══ Исходный текст

Первым подтверждением этих строк явилась книга “Катер связи”, которая отразила второе познание Родины. Е. Евтушенко не довольствуется впечатляющим сюжетом, он насыщает этот сюжет подробностями, которые можно почерпнуть лишь в самой жизни.

Он создал галерею лирических портретов, подтвердив свою известную строку: “Людей неинтересных в мире нет”. Любовью к людям поэт выражает любовь к Родине. Не может не радовать стремление поэта к истории. Его поэма “Казанский университет” связана с прошлым нашего отечества.

Большое место в творчестве Евгения Евтушенко занимает любовная лирика. Все его стихи о любви накоплены тревожным биением сердца. В его стихах путь к любимой — это поиск смысла жизни, единственного и неповторимого счастья, путь к себе. Е. Евтушенко умеет разговаривать стихами, пи сать для людей, обладающих хорошим слухом. В своих стихах он вступает в духовный контакт с читателем. Его стихи открываются непосредственным обращением к другу, к любимой. К любовной лирике относятся такие стихотворения, как “Любимая, спи...”, “Нет, мне ни в чем не надо половины!”.

Творчество Е. Евтушенко многообразно в жанровом и тематическом плане. Обращаясь к самым различным проблемам современности, поэт в их эстетическом освещении опирается на традиции А. Пушкина, Н. Некрасова, В. Маяковского, А. Твардовского.

Евтушенко всегда и поэт, и публицист. Даже в программных стихах, а может, особенно в программных, он рассматривает действительность в исторической и нравственной связи:

Есенин, милый, изменилась Русь.

Но говорить, что к лучшему — не стану,

А говорить, что к худшему — боюсь.

Достигшее зрелости творчество Евгения Евтушенко не утратило обаяния молодости. В этом одна из причин неослабевающего интереса к его отзывчивой музе.

Таким образом, поэтический процесс 60-х годов представляет собой весьма сложную картину, что заставляет наметить тенденции и перспективы развития советской поэзии того времени, поставившего перед поэтами важнейшие задачи: развитие качественно нового историзма, углубление и творческое освоение традиций русского классического стиха, формирование новой личности. В целом же для поэзии 60-х годов наиболее характерным оказалось глубокое чувство истории, ее философская насыщенность.

15. Жанровое своеобразие книги В.Астафьева «Царь-рыба»

Настоящим событием в жизни и в литературе стало повествование в рассказах «Царь-рыба». Это удивительное произведение проникнуто страстной любовью к родной природе и негодованием по отношению к тем, кто своим равнодушием, жадностью, безумностью губит её. На вопрос о теме «Царь-рыбы» Астафьев ответил: «Наверное, это тема духовного общения человека с миром… Духовное существование в мире – так бы я определил тему «Царь-рыбы». Не впервые возникает она в нашей литературе, но, может быть, впервые зазвучала столь громко и широко».

════

Задание: Повторите дословно часть исходного текста: начните с места, где стоят слова «Творчество Е. Евтушенко», и остановитесь после слов «милый, изменилась Русь.».

══ Исходные данные

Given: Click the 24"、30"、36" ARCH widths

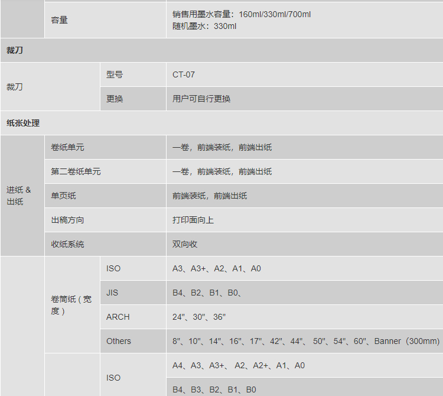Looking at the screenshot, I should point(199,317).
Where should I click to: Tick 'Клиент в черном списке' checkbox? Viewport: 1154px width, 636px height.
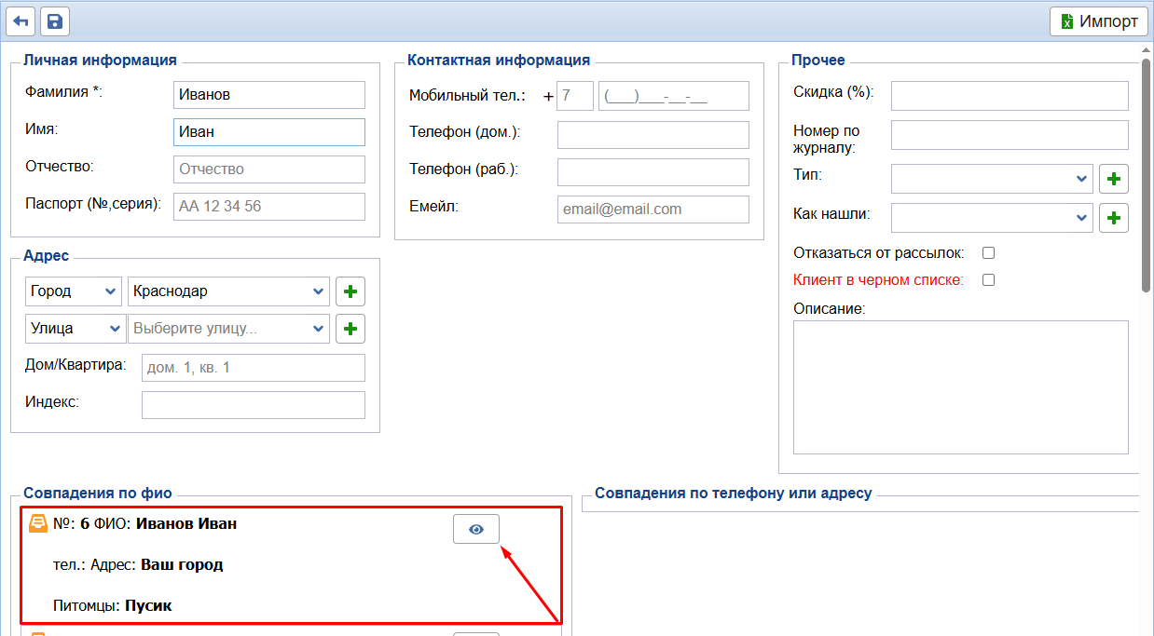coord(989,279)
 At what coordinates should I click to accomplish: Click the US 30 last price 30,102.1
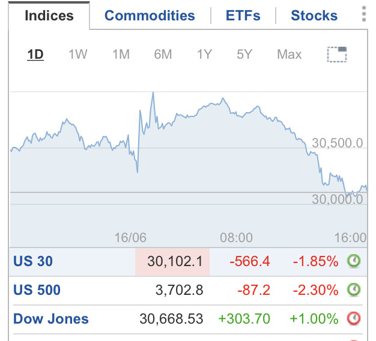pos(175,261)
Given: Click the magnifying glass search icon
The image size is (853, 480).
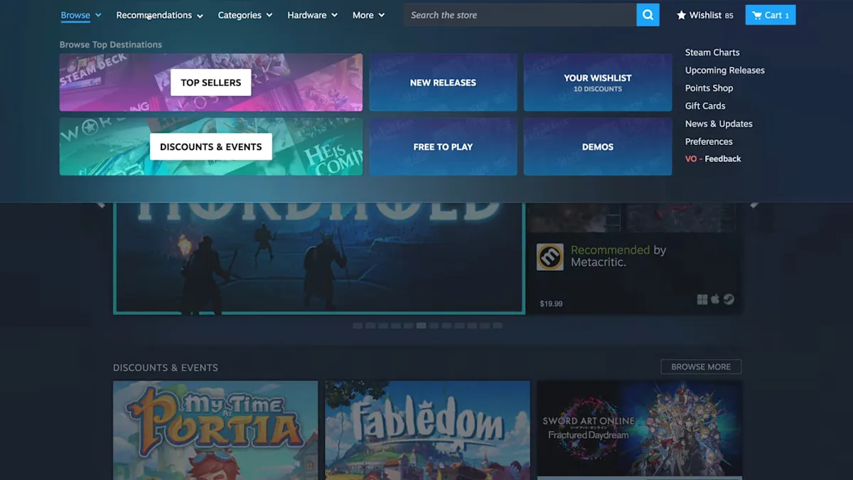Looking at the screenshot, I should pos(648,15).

════

Выполненное задание:
Творчество Е. Евтушенко многообразно в жанровом и тематическом плане. Обращаясь к самым различным проблемам современности, поэт в их эстетическом освещении опирается на традиции А. Пушкина, Н. Некрасова, В. Маяковского, А. Твардовского.

Евтушенко всегда и поэт, и публицист. Даже в программных стихах, а может, особенно в программных, он рассматривает действительность в исторической и нравственной связи:

Есенин, милый, изменилась Русь.